··· RAW RECORDS ···

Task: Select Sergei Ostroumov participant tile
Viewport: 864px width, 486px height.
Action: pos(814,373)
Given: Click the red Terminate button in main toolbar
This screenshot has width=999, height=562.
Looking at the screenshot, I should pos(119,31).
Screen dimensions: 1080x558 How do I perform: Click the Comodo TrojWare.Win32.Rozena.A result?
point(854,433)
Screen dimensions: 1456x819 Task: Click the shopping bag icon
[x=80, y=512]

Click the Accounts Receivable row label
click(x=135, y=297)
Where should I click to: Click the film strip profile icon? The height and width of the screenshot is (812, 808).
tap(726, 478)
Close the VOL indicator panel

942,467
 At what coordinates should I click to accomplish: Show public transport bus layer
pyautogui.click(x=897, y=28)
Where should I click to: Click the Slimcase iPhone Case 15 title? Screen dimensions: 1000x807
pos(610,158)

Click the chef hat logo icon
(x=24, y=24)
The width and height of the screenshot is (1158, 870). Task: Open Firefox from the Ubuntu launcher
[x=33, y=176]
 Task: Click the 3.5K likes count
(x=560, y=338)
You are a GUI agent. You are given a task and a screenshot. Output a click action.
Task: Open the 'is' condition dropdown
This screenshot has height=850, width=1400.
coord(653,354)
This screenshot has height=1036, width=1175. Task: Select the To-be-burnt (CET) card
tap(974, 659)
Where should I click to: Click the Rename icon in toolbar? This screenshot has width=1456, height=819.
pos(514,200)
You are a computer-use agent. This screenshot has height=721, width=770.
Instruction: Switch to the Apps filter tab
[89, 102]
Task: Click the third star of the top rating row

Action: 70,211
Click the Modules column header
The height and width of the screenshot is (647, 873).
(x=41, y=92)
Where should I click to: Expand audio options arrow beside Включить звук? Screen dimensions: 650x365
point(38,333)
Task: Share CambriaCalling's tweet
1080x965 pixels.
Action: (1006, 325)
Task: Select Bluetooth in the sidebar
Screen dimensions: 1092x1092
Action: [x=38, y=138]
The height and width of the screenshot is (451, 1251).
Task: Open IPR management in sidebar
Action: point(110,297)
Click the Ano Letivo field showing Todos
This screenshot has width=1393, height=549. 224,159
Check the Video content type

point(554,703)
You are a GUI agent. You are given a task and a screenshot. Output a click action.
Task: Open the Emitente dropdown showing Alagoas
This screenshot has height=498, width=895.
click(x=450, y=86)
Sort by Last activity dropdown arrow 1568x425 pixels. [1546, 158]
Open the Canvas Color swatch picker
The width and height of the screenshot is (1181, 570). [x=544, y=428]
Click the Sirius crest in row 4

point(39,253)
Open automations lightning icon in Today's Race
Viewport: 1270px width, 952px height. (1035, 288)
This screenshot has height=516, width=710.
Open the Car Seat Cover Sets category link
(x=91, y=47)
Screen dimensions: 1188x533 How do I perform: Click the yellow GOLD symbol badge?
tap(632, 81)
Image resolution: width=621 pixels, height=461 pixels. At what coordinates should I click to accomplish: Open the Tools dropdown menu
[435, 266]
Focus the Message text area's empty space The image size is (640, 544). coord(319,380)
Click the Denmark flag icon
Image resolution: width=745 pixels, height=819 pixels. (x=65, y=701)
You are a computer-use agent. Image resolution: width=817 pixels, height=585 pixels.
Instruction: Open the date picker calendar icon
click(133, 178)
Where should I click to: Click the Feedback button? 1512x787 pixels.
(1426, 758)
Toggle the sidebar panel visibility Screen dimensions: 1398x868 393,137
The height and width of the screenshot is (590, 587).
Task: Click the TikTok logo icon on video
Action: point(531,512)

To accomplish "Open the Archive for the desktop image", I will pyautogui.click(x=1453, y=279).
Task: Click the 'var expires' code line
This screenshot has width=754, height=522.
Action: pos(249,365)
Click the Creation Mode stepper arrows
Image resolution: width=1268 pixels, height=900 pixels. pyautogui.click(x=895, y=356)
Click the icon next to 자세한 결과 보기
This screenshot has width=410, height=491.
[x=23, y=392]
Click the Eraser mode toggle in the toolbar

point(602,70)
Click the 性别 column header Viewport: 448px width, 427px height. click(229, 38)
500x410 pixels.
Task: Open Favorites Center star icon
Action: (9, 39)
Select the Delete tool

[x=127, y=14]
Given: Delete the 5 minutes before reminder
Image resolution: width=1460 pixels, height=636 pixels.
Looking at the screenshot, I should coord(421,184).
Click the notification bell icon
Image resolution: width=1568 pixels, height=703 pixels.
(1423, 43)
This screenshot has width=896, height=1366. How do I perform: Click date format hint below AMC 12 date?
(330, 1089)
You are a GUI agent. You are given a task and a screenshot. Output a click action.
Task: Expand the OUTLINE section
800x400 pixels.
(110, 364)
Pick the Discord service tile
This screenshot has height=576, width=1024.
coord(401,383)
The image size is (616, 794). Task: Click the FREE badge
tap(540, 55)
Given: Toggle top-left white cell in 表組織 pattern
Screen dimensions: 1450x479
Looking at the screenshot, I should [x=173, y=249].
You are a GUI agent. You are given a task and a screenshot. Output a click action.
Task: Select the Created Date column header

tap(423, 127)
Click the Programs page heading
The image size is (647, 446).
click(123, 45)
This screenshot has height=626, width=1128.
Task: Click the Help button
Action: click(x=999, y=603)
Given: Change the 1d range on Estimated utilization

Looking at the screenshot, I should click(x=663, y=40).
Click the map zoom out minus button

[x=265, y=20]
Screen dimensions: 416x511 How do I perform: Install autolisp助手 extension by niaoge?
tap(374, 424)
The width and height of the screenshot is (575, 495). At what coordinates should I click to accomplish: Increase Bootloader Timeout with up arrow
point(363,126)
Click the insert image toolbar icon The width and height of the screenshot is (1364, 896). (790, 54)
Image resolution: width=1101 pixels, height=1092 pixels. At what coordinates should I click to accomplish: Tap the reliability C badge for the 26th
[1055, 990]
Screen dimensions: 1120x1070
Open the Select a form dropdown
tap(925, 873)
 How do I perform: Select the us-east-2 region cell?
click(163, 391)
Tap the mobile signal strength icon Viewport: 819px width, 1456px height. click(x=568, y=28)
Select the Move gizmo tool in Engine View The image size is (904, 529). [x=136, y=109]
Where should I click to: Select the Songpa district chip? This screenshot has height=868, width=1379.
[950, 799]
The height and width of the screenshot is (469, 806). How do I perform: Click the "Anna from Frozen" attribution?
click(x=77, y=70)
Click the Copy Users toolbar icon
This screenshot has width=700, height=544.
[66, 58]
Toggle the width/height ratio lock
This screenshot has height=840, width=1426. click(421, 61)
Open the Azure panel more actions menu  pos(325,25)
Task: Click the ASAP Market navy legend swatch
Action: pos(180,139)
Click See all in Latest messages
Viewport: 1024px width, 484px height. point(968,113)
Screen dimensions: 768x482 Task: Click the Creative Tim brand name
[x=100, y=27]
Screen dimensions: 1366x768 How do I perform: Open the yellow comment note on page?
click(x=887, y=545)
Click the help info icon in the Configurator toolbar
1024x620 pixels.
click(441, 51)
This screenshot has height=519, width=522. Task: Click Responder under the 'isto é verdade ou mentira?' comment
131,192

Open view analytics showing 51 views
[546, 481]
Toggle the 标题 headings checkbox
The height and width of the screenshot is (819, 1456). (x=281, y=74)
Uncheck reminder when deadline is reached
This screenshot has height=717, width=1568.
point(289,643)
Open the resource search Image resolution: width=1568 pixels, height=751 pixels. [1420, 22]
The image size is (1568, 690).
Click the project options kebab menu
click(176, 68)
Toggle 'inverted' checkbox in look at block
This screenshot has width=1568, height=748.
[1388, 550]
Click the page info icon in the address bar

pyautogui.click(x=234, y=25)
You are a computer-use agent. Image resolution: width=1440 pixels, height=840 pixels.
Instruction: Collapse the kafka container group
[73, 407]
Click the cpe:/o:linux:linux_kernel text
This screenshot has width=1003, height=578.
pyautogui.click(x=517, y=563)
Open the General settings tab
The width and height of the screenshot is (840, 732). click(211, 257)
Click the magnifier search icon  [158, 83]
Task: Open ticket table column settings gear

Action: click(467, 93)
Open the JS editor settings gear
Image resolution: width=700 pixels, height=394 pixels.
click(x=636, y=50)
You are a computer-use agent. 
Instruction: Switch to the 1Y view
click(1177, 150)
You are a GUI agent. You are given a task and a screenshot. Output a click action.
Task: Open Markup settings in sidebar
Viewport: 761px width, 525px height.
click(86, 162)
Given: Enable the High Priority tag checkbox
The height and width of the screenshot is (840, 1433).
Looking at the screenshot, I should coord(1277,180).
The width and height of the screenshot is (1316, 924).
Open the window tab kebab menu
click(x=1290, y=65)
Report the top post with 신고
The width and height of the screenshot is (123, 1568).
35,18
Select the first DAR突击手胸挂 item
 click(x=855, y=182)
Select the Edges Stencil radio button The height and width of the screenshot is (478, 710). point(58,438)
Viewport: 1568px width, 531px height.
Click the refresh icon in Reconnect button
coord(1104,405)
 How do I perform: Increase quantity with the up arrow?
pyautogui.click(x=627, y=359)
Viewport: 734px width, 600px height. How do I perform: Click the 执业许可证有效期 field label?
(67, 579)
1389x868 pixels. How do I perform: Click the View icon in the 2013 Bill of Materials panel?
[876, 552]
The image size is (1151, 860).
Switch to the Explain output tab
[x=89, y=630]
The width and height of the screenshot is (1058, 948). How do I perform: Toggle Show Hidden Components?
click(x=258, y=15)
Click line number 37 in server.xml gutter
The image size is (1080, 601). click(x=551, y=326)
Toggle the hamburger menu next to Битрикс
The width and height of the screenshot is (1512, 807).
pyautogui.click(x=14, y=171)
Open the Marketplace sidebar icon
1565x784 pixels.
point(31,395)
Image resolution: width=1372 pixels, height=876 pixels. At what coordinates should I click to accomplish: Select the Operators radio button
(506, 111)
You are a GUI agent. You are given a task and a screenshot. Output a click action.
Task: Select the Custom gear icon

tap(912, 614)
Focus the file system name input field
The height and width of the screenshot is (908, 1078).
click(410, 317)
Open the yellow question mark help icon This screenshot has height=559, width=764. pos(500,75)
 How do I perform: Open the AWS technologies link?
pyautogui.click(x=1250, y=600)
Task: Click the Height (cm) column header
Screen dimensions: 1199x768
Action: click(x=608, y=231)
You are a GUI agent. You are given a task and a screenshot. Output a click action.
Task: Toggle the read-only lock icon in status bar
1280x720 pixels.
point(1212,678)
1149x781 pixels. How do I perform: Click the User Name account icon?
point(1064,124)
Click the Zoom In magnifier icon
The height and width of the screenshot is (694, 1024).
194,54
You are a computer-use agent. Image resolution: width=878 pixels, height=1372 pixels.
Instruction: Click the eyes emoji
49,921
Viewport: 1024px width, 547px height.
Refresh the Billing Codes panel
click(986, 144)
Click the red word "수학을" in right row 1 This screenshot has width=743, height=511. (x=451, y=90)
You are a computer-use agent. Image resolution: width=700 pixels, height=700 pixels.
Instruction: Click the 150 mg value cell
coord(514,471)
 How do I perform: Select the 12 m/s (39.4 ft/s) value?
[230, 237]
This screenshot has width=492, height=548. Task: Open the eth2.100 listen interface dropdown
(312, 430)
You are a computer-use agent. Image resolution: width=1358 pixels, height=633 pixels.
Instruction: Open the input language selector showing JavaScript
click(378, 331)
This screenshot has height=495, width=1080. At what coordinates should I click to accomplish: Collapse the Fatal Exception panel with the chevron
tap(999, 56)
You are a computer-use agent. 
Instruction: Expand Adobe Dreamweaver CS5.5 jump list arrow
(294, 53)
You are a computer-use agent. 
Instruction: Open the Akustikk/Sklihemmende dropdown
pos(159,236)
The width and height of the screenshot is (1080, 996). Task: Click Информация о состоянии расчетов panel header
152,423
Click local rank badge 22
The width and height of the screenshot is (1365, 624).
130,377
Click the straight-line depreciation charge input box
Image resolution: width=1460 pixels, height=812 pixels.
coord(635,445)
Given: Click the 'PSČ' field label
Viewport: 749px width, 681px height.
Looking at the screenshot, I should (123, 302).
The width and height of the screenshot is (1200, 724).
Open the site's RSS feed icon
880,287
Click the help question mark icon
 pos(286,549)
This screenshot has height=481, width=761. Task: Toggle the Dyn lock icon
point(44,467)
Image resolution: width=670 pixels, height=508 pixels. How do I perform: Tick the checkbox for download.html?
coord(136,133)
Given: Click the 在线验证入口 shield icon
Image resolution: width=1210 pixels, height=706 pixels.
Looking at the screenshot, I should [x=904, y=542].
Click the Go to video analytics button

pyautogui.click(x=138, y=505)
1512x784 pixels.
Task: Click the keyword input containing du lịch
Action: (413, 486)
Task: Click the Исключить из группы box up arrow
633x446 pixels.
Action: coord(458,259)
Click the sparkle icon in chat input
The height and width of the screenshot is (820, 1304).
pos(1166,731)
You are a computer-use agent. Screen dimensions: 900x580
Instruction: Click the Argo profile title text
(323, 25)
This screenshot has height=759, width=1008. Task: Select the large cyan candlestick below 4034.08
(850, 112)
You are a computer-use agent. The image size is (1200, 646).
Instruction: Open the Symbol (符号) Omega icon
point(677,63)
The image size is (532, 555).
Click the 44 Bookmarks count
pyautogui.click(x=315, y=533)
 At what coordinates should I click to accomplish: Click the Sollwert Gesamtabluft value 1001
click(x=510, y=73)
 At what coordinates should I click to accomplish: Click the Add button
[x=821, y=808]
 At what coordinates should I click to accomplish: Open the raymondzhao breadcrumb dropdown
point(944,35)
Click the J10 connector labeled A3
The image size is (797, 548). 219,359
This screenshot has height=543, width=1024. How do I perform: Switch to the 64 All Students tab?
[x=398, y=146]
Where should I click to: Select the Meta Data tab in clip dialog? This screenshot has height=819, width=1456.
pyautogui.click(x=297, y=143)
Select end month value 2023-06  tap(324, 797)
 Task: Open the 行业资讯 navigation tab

···

** WHAT THIS TASK INVOLVES **
Please rewrite the records starting with the line containing "This screenshot has height=519, width=522." and going on through the line containing "click(1177, 150)", replacing "kebab menu" with "overflow menu" and leaving everything else unchanged.

** ANSWER TO THIS PROBLEM **
This screenshot has height=519, width=522. Task: Click Responder under the 'isto é verdade ou mentira?' comment
131,192

Open view analytics showing 51 views
[546, 481]
Toggle the 标题 headings checkbox
The height and width of the screenshot is (819, 1456). (x=281, y=74)
Uncheck reminder when deadline is reached
This screenshot has height=717, width=1568.
point(289,643)
Open the resource search Image resolution: width=1568 pixels, height=751 pixels. [1420, 22]
The image size is (1568, 690).
Click the project options overflow menu
click(176, 68)
Toggle 'inverted' checkbox in look at block
This screenshot has width=1568, height=748.
[1388, 550]
Click the page info icon in the address bar

pyautogui.click(x=234, y=25)
You are a computer-use agent. Image resolution: width=1440 pixels, height=840 pixels.
Instruction: Collapse the kafka container group
[73, 407]
Click the cpe:/o:linux:linux_kernel text
This screenshot has width=1003, height=578.
pyautogui.click(x=517, y=563)
Open the General settings tab
The width and height of the screenshot is (840, 732). click(211, 257)
Click the magnifier search icon  [158, 83]
Task: Open ticket table column settings gear

Action: click(467, 93)
Open the JS editor settings gear
Image resolution: width=700 pixels, height=394 pixels.
click(x=636, y=50)
You are a computer-use agent. 
Instruction: Switch to the 1Y view
click(1177, 150)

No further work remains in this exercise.